I LOVE the paint and graphics on your bikes...well done :thumbsup:


----------



## Thylacine (Feb 29, 2004)

Mate, I'm just happy to be riding on the dirt again. Seems like forever, I really missed it.


----------



## Schulte1400 (Sep 1, 2009)

DWF said:


> Reverse the question, what do you think are the benefits of not using a steel front end, or rear end for that matter, on a FS bike?
> 
> 38 pounds, all steel:


I hope your happy, that bike is now my background picture. Absolutely AMAZING!
I wouldnt even paint the frame, just throw some clear coat on it


----------



## wannabeRacer (Feb 9, 2004)

That Thylacine is sweet, your right that wheelet is hot! Would this bike be displayed somewhere around VIC?


----------



## Thylacine (Feb 29, 2004)

You mean aside from hanging on the wall in my little shop here in Ascot Vale?


----------



## Vlad (Feb 7, 2004)

That Thylacine looks so _right_ that it's frightening. Love it.


----------



## Thylacine (Feb 29, 2004)

Thanks Vlad. I can't get over how nice constant diameter seat and chainstays are. This frame is even stiffer than the Scandium I was toying with a few years ago, yet still has that nice steel ride.

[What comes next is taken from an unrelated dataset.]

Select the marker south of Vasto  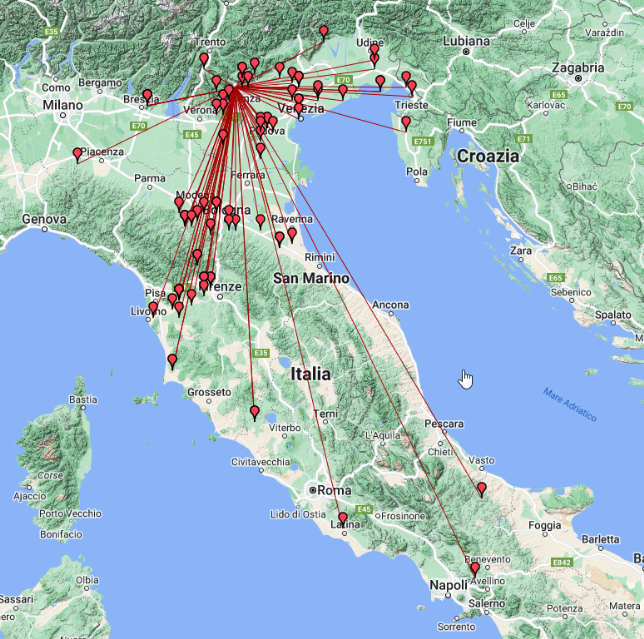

Now I just have to find some double butted versions so I can start getting the weight down a bit.


----------



## wannabeRacer (Feb 9, 2004)

good one, might drop-in oneday to have a lookie. Whats sort of steel combo is that frame? You meam this frame are all straight gauge, not buttered?


----------



## Thylacine (Feb 29, 2004)

The rear is plain guage, the seat tube is from Eco [double bulge butted] and the top and down tubes are OX platinum.


----------



## NOVAK frames (Jan 19, 2010)

*My new *

...


----------



## 88 rex (Aug 2, 2007)

If you somehow managed to mount that brake caliper in the little triangle (maybe enlarge the triangle a little), that would be a really cool feature. 

Nice frame!


----------



## vulture (Jan 13, 2004)

*vulture's new vulture*

I finally did it.


----------



## sikocycles (Oct 10, 2005)

That is really sweet. Can you do one of those is a 5" AM version?


----------



## merk (Jan 12, 2004)

*Cross country cruiser*


----------



## MMcG (Jul 7, 2003)

nice bike merk!


----------



## annihilator (Oct 21, 2009)

i have made the 20" BMX[reynolds 853] and the 24" dirt[AL 7020]... :










next projekt in work:


----------



## davesauvageau (Jan 8, 2010)

merk said:


>


I absolutely love this bike. Do you do production bikes? Can we talk about a custom frame for me?


----------



## antbikemike (Sep 30, 2010)

*My mtn bike*


----------



## magnoliabike (Sep 10, 2009)

*Magnolia lugged 29er*


----------



## offroadcyclist (Feb 22, 2004)

*My Bikes*

Here are 2 of my favorite bikes:


----------



## Mr.SBC (Dec 18, 2006)

Just finished this up today. 
Bamboo, Hand wrapped Carbon Fiber, Titanium (existing rear triangle).


----------



## Syltmunk (Jan 20, 2008)

*My new ride*

:thumbsup: Some pics of my new ride, first time with a lefty on SS, love it.


----------



## alex55 (Jul 29, 2007)

annihilator said:


> i have made the 20" BMX[reynolds 853] and the 24" dirt[AL 7020]... :
> 
> 
> 
> ...


That frame in inventor is sick. I wish I had the inventor or solidworks skills to do something like that. Lately I've been thinking about designing a frame but I'm not sure how to draw some of the more complex parts in inventor or solidworks.


----------



## Mountain Cycle Shawn (Jan 19, 2004)

Syltmunk said:


> :thumbsup: Some pics of my new ride, first time with a lefty on SS, love it.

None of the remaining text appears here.